Monday, June 13, 2011

Chickens: Mrs. Farmer to the Rescue!

My Farmer Senses were tingling.

Farmer senses aren't very specific, but I knew I needed to go look at the chickens. I was hoping that I would see that they had begun laying eggs again. So I went to the farmyard, picked a bunch of the chickens' favorite weeds as a peace offering, and entered the enclosure. I tossed the weeds aside, and the hens all ran after them. I peeked inside the coop, and there was not a single egg. Not one. Again. I was so disappointed, thinking that my Farmer Senses were off, so I took a quick glance around the enclosure and headed for the door.

One chicken, however, wasn't swarming on the tasty greens I had brought in. She was tucked in the corner, dug into a hole. She wasn't dust bathing - the ground was wet and muddy from a recent rain. She was barely moving. Upon closer inspection, she was stuck. Her wing was stuck behind a fencepost and trapped between the pole and the chicken wire. The hole was dug in her attempts to untangle herself, and she was crammed tight into the corner. I couldn't get her loose.

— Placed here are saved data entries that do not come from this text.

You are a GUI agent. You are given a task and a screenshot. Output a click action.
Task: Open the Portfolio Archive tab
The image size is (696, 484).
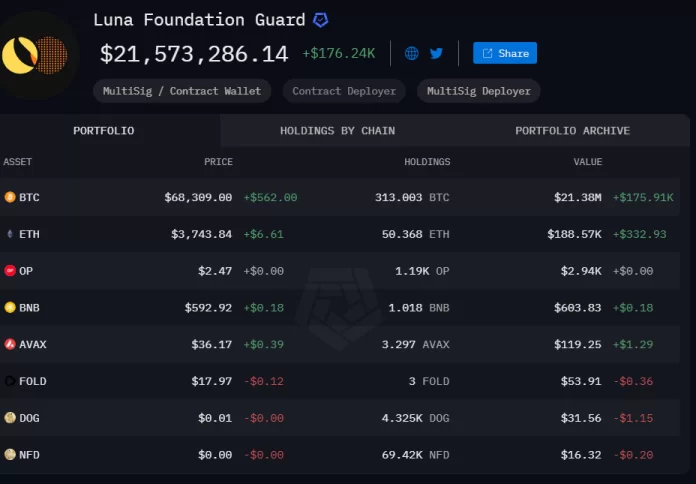[572, 131]
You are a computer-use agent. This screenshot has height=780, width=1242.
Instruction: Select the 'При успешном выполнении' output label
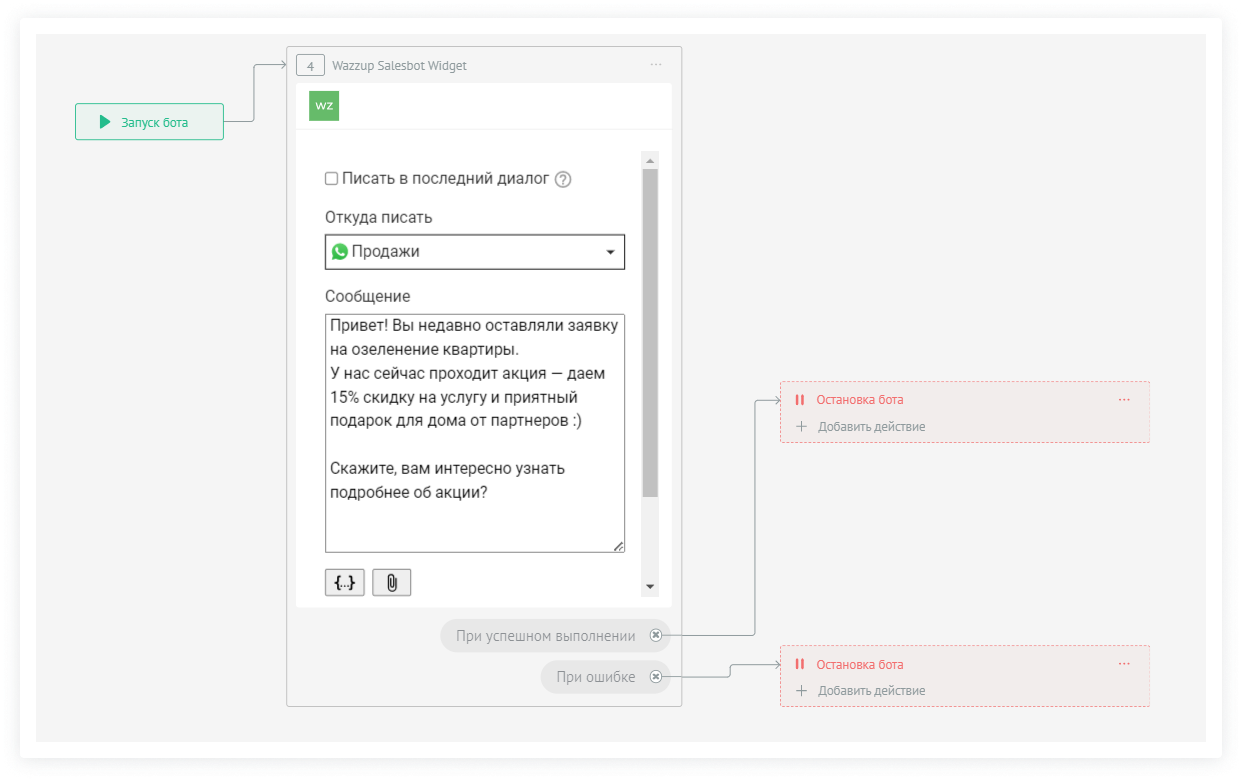544,636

She was so entangled, and her feathers were so beat up that I was sure she wasn't going to make it, so I did what any good, strong farmer's wife would do - I called Mr. Farmer and begged him to come home and put her down. He was too involved in his project to come and assist me, except to give the advice to either a) cut her throat, b) break her neck, or c) leave her there a while; if I hadn't come out to peek she would have been stuck there until he got home anyway. Something in his tone made me decide that I just had to act. This time I was not just going to let it go.

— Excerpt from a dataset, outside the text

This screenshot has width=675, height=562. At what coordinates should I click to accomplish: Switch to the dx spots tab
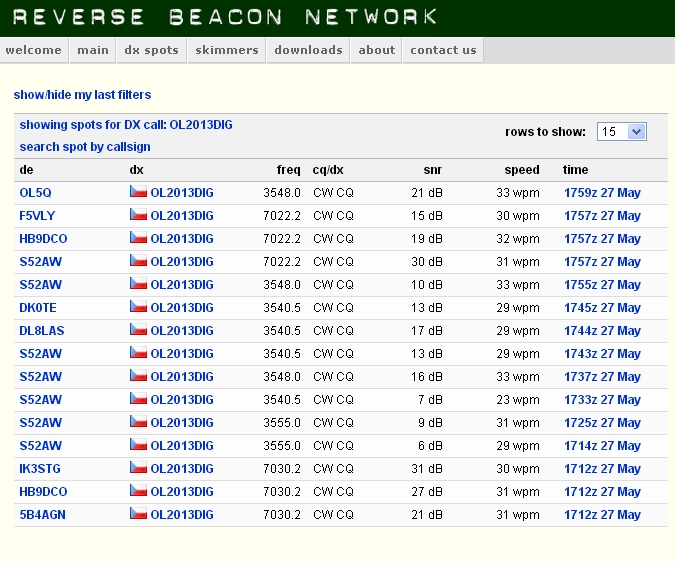click(151, 50)

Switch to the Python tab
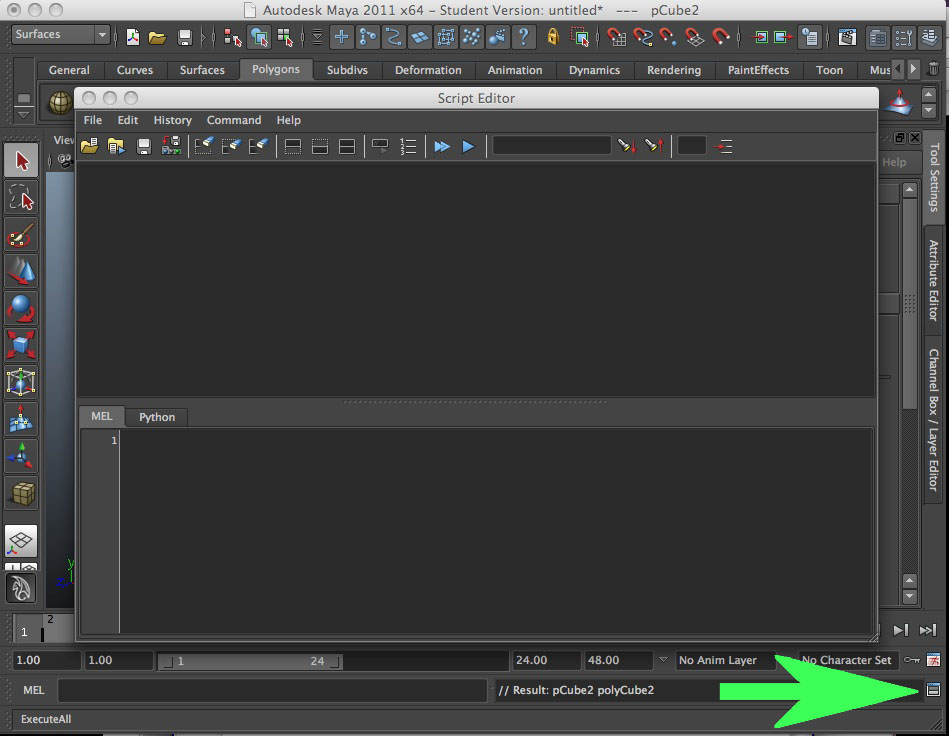click(157, 417)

So I put on my gardening gloves and set out to work. I kicked the stones that were pushed up against the outside of the fence by the pigs away. That did not create as much "give" as I had hoped, and I was no closer to getting her out. So I went to the other side of the fence, and with superhuman (or at least supermom) strength I yanked the fence pole out of the ground. When I got back into the enclosure, the chicken had not moved, and I feared the worst. I was able to pick her up fairly easily at that point, and I carried her away to a waiting dog crate filled with straw. I closed the door and watched to see if she would move.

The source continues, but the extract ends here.